En los mitos griegos, el personaje Telémaco (que significa «combatiente lejano») era un niño tímido y reservado. Pero de adulto defendió el honor de quién amaba y se convirtió en un peleador y un héroe. A diferencia de su contraparte mitológica, el monje del siglo IV, Telémaco era cualquier cosa menos un peleador. O tal vez se podría argumentar que su mayor pelea fue su esfuerzo por erradicar las peleas.

Telémaco, un ermitaño asceta de Oriente, era desconocido excepto por su último acto. Viajó a Roma justo a tiempo para las celebraciones de la victoria. Después de años de agresivas invasiones provenientes del continente, Roma finalmente había derrotado al rey gótico Alarico en el norte de Italia en el año 403.

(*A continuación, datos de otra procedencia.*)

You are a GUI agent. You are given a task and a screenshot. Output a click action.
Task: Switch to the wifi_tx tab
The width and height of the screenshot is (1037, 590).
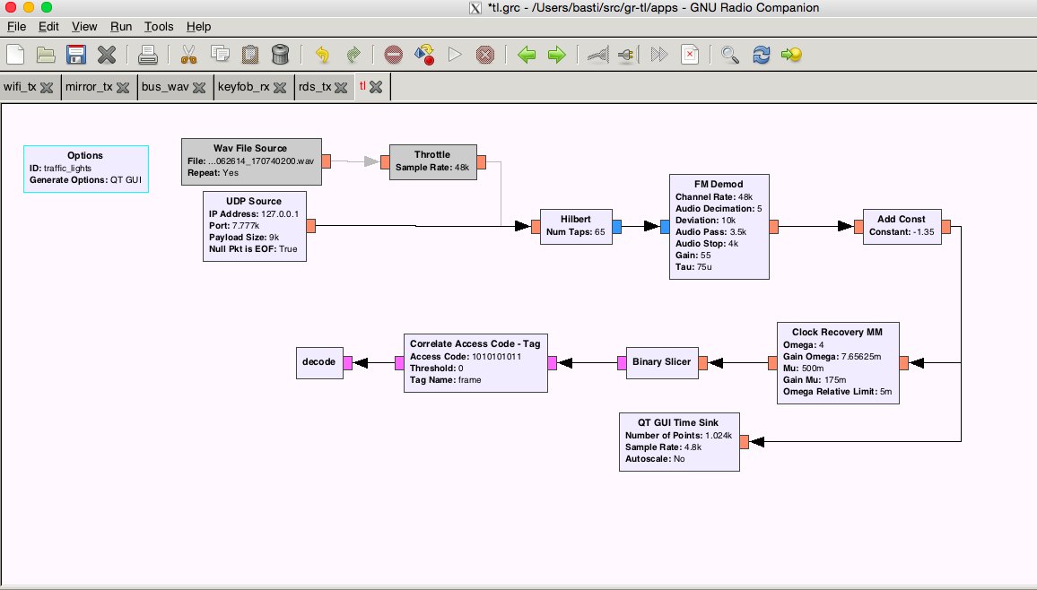pyautogui.click(x=20, y=87)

Como era común en aquellos tiempos, se celebraron extravagantes competencias de gladiadores como festejo de la victoria militar. El emperador Honorius, de veinte años, decretó que esta celebración en particular se llevaría a cabo en el Coliseo, el cual tenía un aforo para 50 000 personas. Este campo de batalla era llamado así por la colosal estatua de 130 pies o 39.6 metros de Nerón que estaba cerca. El emperador Nerón se hizo famoso por condenar a los cristianos a ser quemados como antorchas humanas. Si había un lugar en toda Roma que un cristiano pacifista podría considerar evitar, el Coliseo lo era. Telémaco, un «hombre vestido de manera rudimentaria y de presencia áspera pero imponente», resolvió interrumpir, de hecho, detener, la sangrienta contienda en el Coliseo.

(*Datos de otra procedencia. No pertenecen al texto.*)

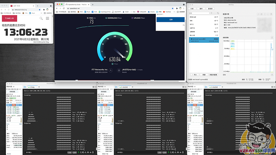276x155 pixels.
Task: Open the TIME.IS hamburger menu
Action: tap(47, 18)

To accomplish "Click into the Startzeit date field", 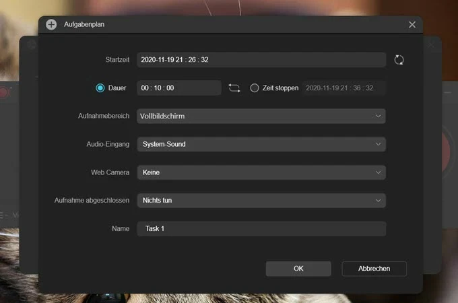I will point(261,60).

Miles se habían reunido ese día. Los gritos de: «¡Habet, hoc habet!» [ya ha tenido suficiente], surgieron de la multitud. Clamaban así cada vez que un peleador era mortalmente herido. En esta atmósfera Telémaco saltó de la multitud a la arena misma, ya no era espectador, sino activista, pacificador, predicador.

«¡No correspondan a la misericordia de Dios —gritó—, por medio de rechazar las espadas de sus enemigos a través de asesinarse unos a otros!». Ciertamente la multitud lo oyó, pero los gladiadores continuaron luchando. Telémaco corrió entre los gladiadores, y les rogaba que se detuvieran. «¡Sublevación! ¡Sublevación! ¡Que muera! —rugió la multitud—. ¡Este no es lugar para predicar! ¡Las antiguas costumbres de Roma deben ser observadas! ¡Adelante, gladiadores!». Aún así, Telémaco continuó yendo de un encuentro a otro, deteniendo a los gladiadores a media pelea. Entonces, frustrado por la molestia de que un hombre estuviera interrumpiendo los juegos, alguien sacó una espada y, al dar la estocada, Telémaco cayó. La multitud se unió y arrojó piedras desde sus asientos a la arena abajo.

Rápidamente se difundió por toda Roma la noticia de que el hombre asesinado era el ermitaño Telémaco. Roma quedó impactada, al igual que el emperador Honorius, de que un hombre tan gentil hubiera sido asesinado. El valor y la valentía de Telémaco para hablar de la misericordia y el amor de Dios cambiaron los juegos para siempre. Un hombre empeñado en la paz, Telémaco perdió la vida luchando en el campo de batalla más grande de Roma. Poco después de su muerte, las batallas de gladiadores fueron prohibidas en el Coliseo. Telémaco había logrado lo imposible.

«Pues para esto fuisteis llamados; porque también Cristo padeció por nosotros, dejándonos ejemplo, para que sigáis sus pisadas […] el cual no hizo pecado, ni se halló engaño en su boca; quien cuando le maldecían, no respondía con maldición; cuando padecía, no amenazaba, sino encomendaba la causa al que juzga justamente» (1 Pedro 2:21-23).